▸ TO DO: Transcribe the records that follow. Keep every word exactly, and drop the pictures.

▸ EXERCISE INPUT:
===

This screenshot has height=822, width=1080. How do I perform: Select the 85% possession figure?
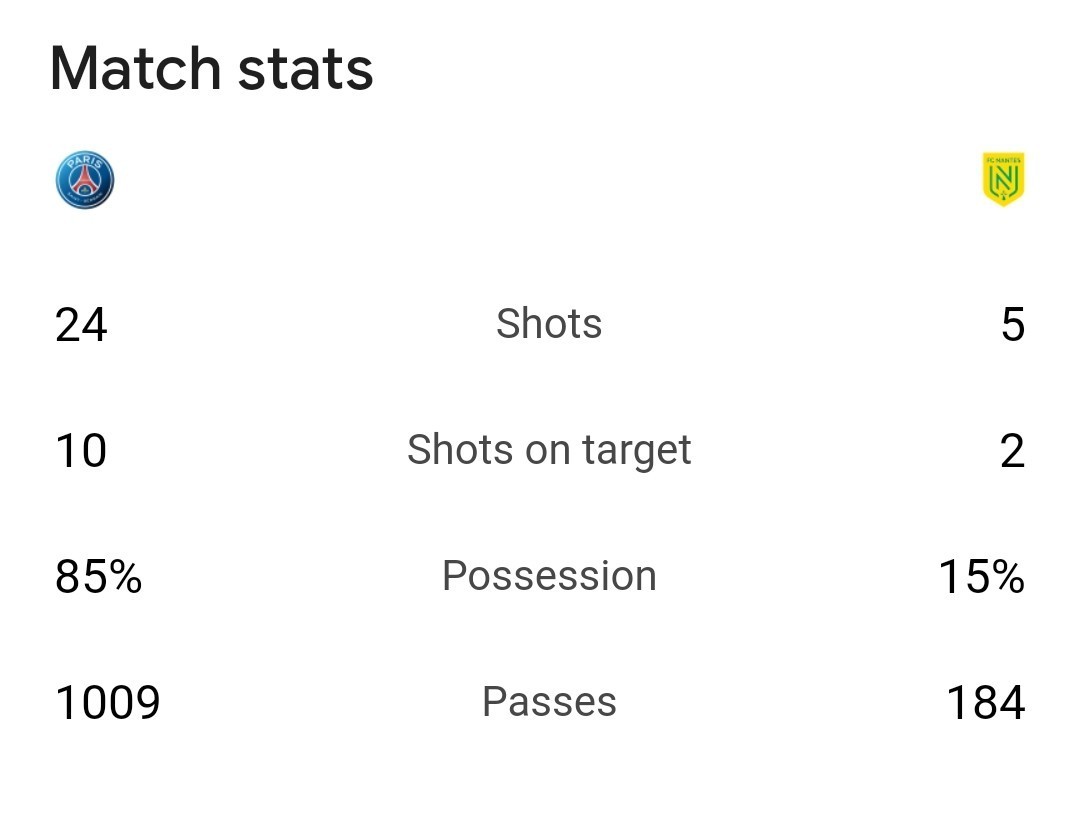pos(98,577)
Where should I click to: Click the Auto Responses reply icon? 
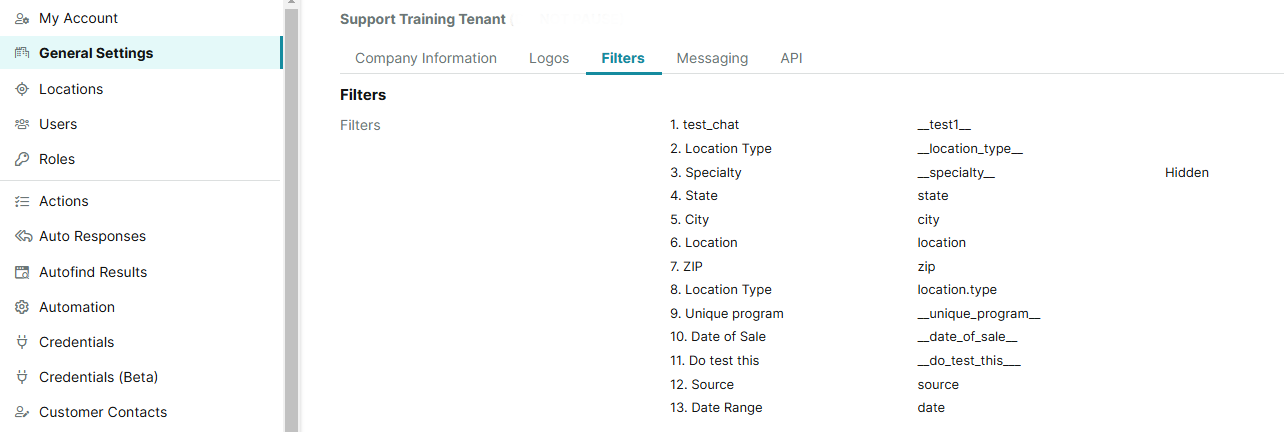22,236
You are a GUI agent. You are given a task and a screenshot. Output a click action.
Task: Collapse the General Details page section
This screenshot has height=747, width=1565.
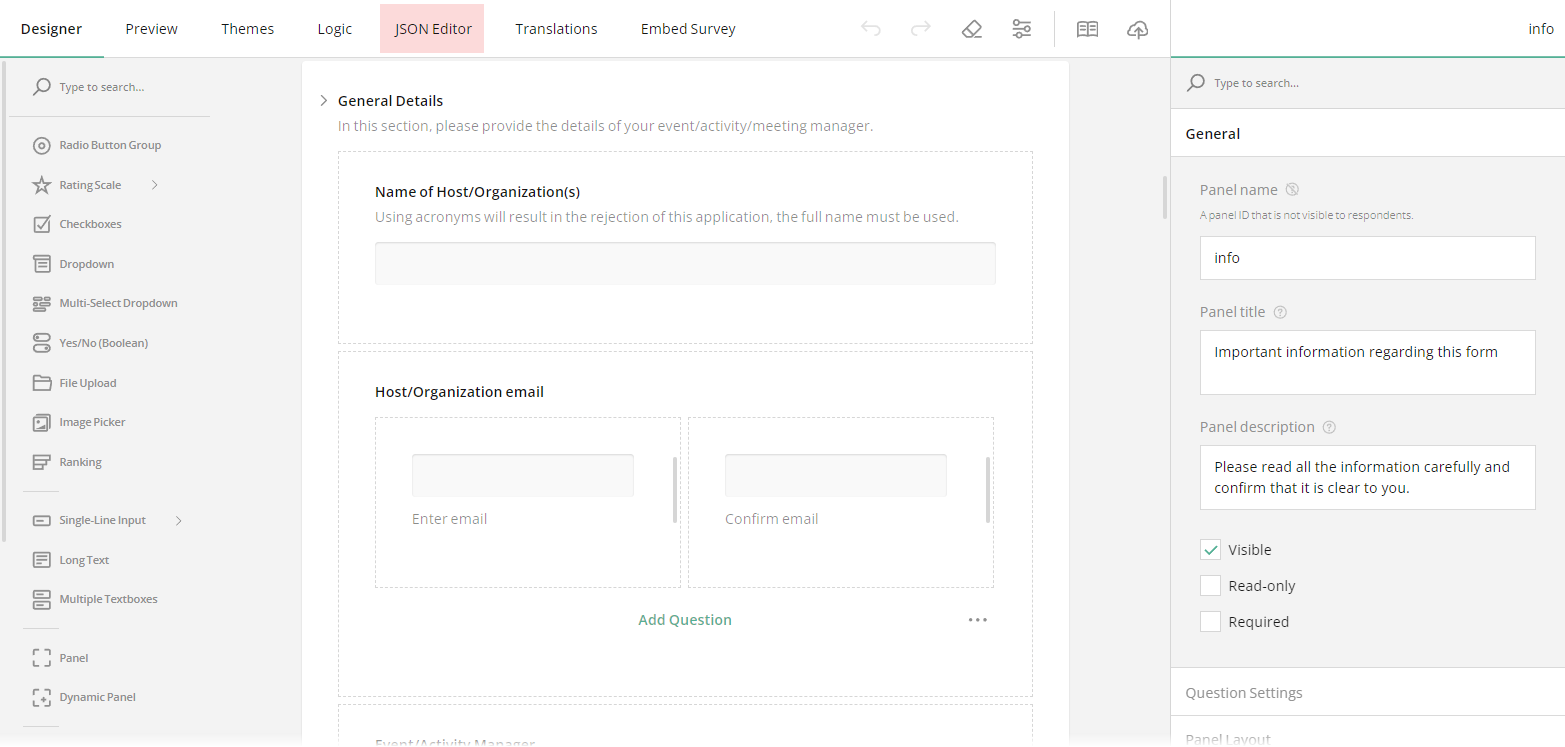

===

▸ PROBLEM SOLUTION:
This screenshot has height=822, width=1080. How do I perform: Select the 85% possession figure?
pos(98,577)
Where should I click to: Click the Auto Responses reply icon? 
22,236
You are a GUI agent. You are given a task and a screenshot. Output a click action.
Task: Collapse the General Details page section
This screenshot has height=747, width=1565.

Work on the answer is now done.